“Made in the USA” – Homeless in America


A simple corrugated shipping box.

Thousands of reused, soiled, and ripped boxes in cities throughout America are the sole modes of communication homeless citizens have to convey their messages of need to the broader public. For the vast majority of people going about their daily routines, the homeless are an invisible distraction -- humans to depersonalize, walk by, or put out of mind. Such inattention – and at times contempt – has ensnared countless communities and ensured the continuity of the homeless problem. 
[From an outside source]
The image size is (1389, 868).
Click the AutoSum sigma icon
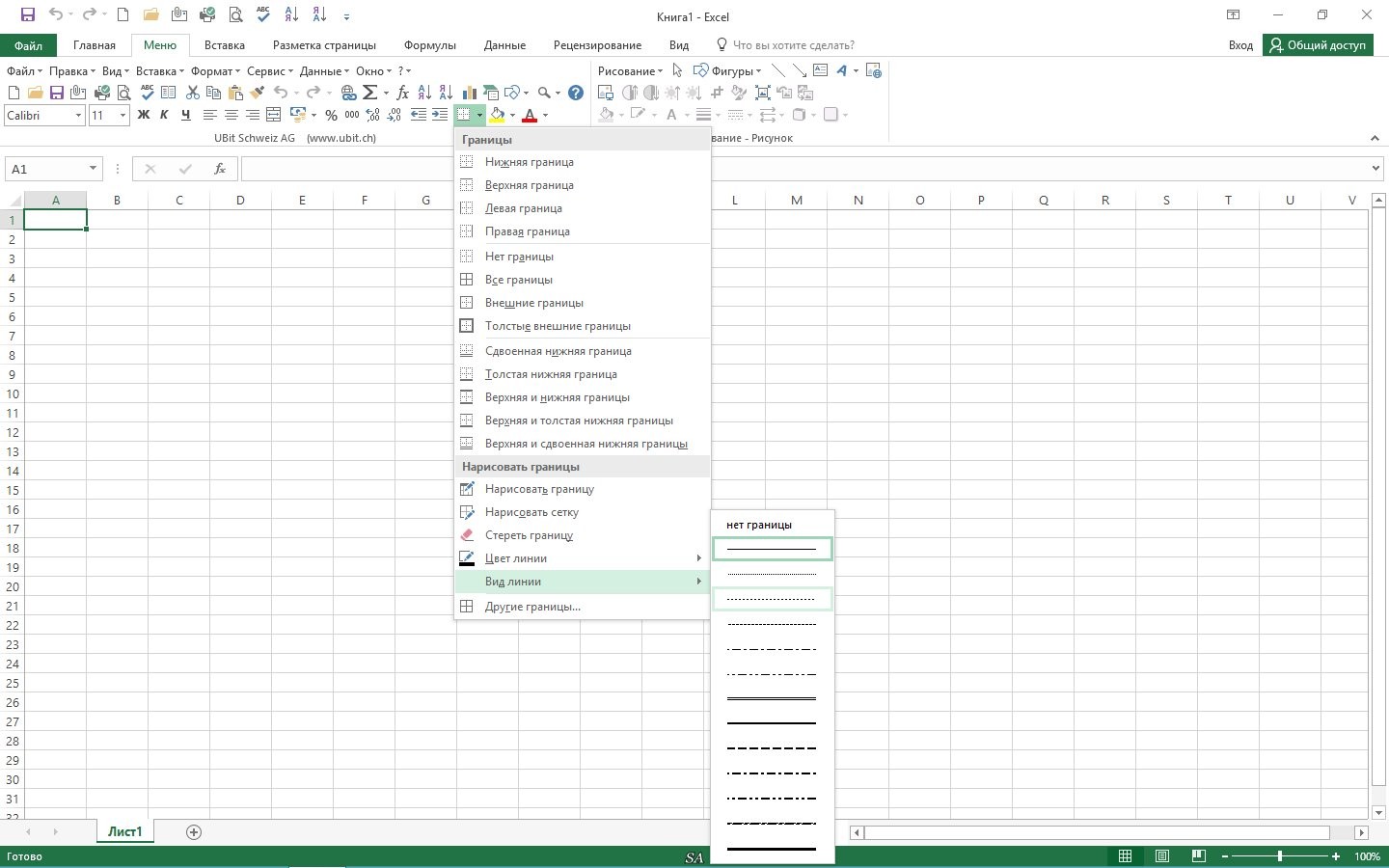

The homeless person(s) is often the first and most accessible social issue a child growing up or a person new to a city is exposed to. Despite that, it is an issue that persists decade to decade and encumbers some of the most fragile or sympathetic members of America’s social fabric: unemployed, displaced and disabled veterans; young adults aged out of foster care with no support network and no job; child and spousal abuse victims, the mentally ill, and the plain unfortunate whose lives have turned catastrophic.

For many Americans, the homeless problem does not occupy a consequential space in their minds and souls until the homeless become a perceived safety/sanitary “nuisance” or “blight” in direct proximity to their neighborhoods or preferred public spaces.

Homelessness in America – the same America whose can-do and innovative spirit is the envy of the world – should seem oxymoronic.

But America appears to have thrown up its hands.

The “Made in the USA” project is a societal indictment that pointedly focuses attention on America’s failure to adequately remedy the homeless problem, and utilizes a standard-size corrugated shipping box as the vehicle to highlight the absurdity of the situation in the U.S.

Taking note of the nation’s fruitlessness in rectifying the homelessness problem, and in an effort to wake up the country, the corrugated box has been designed from the outside and functionally looks and can be utilized as a normal corrugated shipping carton – the inside of the box, however, is like no box anywhere.

On each of the four inside box panels is a separate, pre-printed standard or generic homeless message in machine-press-generated block letters: HOMELESS VET, WILL WORK FOR FOOD OR SHELTER; HUNGRY MOTHER WITH KIDS; HOMELESS AND HIV POSITIVE; OUT OF LUCK BUT NOT HOPE, BLESS YOU FOR YOUR HELP. In smaller letters on each underside box flap is written with double entendre, PLEASE DO NOT DISCARD, or USABLE PANELS. And lastly, on the inside bottom of the shipping box in pre-printed letters reads, PRE-PRINTED IN THE UNITED STATES. 

The message is that we have done so little as a country to reverse the homelessness issue that perhaps all we can do is just pre-print the messages for the homeless and save them the trouble. It is a searing statement of irony, outrageousness, and emblematic of what we are as a society.